### What you will do
Exactly as they appear, output all of the entries.

Dataset excerpts

+ + + + +

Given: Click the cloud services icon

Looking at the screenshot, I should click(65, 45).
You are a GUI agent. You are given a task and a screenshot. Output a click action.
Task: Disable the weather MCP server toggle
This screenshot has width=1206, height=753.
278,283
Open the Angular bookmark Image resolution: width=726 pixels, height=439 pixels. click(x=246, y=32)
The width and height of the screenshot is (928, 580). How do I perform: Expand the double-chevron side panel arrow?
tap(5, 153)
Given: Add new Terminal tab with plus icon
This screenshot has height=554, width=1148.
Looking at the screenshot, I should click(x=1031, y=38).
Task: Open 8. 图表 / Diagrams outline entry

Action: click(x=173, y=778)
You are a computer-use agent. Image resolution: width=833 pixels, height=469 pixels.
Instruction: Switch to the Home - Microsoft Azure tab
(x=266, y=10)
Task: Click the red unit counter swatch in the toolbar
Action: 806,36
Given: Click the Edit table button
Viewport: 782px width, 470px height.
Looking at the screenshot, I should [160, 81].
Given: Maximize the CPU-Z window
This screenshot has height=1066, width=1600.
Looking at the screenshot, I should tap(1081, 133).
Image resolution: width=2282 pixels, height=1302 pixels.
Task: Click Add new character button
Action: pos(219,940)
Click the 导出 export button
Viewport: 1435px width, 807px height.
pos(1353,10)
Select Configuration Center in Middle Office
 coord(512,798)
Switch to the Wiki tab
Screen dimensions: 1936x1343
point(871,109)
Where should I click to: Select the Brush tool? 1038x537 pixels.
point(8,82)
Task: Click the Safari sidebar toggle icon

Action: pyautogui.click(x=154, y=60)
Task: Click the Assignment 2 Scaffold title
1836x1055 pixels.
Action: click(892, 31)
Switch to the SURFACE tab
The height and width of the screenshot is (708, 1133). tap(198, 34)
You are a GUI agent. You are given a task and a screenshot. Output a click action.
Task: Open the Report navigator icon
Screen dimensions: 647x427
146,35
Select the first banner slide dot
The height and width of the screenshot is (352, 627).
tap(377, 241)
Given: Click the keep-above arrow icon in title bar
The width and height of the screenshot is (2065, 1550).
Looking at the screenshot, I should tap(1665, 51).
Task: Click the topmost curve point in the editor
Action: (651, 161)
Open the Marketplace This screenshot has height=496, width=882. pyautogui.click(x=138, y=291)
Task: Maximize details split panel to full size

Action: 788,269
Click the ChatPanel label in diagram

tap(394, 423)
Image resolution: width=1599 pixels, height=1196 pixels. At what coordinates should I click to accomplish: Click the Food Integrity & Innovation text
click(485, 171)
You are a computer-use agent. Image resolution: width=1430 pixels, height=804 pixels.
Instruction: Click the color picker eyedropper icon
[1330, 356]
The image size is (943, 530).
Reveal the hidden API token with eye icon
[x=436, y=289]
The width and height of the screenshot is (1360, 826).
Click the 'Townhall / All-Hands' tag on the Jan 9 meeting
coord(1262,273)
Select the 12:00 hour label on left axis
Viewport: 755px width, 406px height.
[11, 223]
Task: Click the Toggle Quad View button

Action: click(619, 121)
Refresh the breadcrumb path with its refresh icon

+ + + + +

### Response area
Given: Click the cloud services icon

Looking at the screenshot, I should click(65, 45).
You are a GUI agent. You are given a task and a screenshot. Output a click action.
Task: Disable the weather MCP server toggle
This screenshot has width=1206, height=753.
278,283
Open the Angular bookmark Image resolution: width=726 pixels, height=439 pixels. click(x=246, y=32)
The width and height of the screenshot is (928, 580). How do I perform: Expand the double-chevron side panel arrow?
tap(5, 153)
Given: Add new Terminal tab with plus icon
This screenshot has height=554, width=1148.
Looking at the screenshot, I should click(x=1031, y=38).
Task: Open 8. 图表 / Diagrams outline entry

Action: click(x=173, y=778)
You are a computer-use agent. Image resolution: width=833 pixels, height=469 pixels.
Instruction: Switch to the Home - Microsoft Azure tab
(x=266, y=10)
Task: Click the red unit counter swatch in the toolbar
Action: 806,36
Given: Click the Edit table button
Viewport: 782px width, 470px height.
Looking at the screenshot, I should [160, 81].
Given: Maximize the CPU-Z window
This screenshot has height=1066, width=1600.
Looking at the screenshot, I should tap(1081, 133).
Image resolution: width=2282 pixels, height=1302 pixels.
Task: Click Add new character button
Action: pos(219,940)
Click the 导出 export button
Viewport: 1435px width, 807px height.
pos(1353,10)
Select Configuration Center in Middle Office
 coord(512,798)
Switch to the Wiki tab
Screen dimensions: 1936x1343
point(871,109)
Where should I click to: Select the Brush tool? 1038x537 pixels.
point(8,82)
Task: Click the Safari sidebar toggle icon

Action: pyautogui.click(x=154, y=60)
Task: Click the Assignment 2 Scaffold title
1836x1055 pixels.
Action: click(892, 31)
Switch to the SURFACE tab
The height and width of the screenshot is (708, 1133). tap(198, 34)
You are a GUI agent. You are given a task and a screenshot. Output a click action.
Task: Open the Report navigator icon
Screen dimensions: 647x427
146,35
Select the first banner slide dot
The height and width of the screenshot is (352, 627).
tap(377, 241)
Given: Click the keep-above arrow icon in title bar
The width and height of the screenshot is (2065, 1550).
Looking at the screenshot, I should tap(1665, 51).
Task: Click the topmost curve point in the editor
Action: (651, 161)
Open the Marketplace This screenshot has height=496, width=882. pyautogui.click(x=138, y=291)
Task: Maximize details split panel to full size

Action: 788,269
Click the ChatPanel label in diagram

tap(394, 423)
Image resolution: width=1599 pixels, height=1196 pixels. At what coordinates should I click to accomplish: Click the Food Integrity & Innovation text
click(485, 171)
You are a computer-use agent. Image resolution: width=1430 pixels, height=804 pixels.
Instruction: Click the color picker eyedropper icon
[1330, 356]
The image size is (943, 530).
Reveal the hidden API token with eye icon
[x=436, y=289]
The width and height of the screenshot is (1360, 826).
Click the 'Townhall / All-Hands' tag on the Jan 9 meeting
coord(1262,273)
Select the 12:00 hour label on left axis
Viewport: 755px width, 406px height.
[11, 223]
Task: Click the Toggle Quad View button

Action: click(619, 121)
Refresh the breadcrumb path with its refresh icon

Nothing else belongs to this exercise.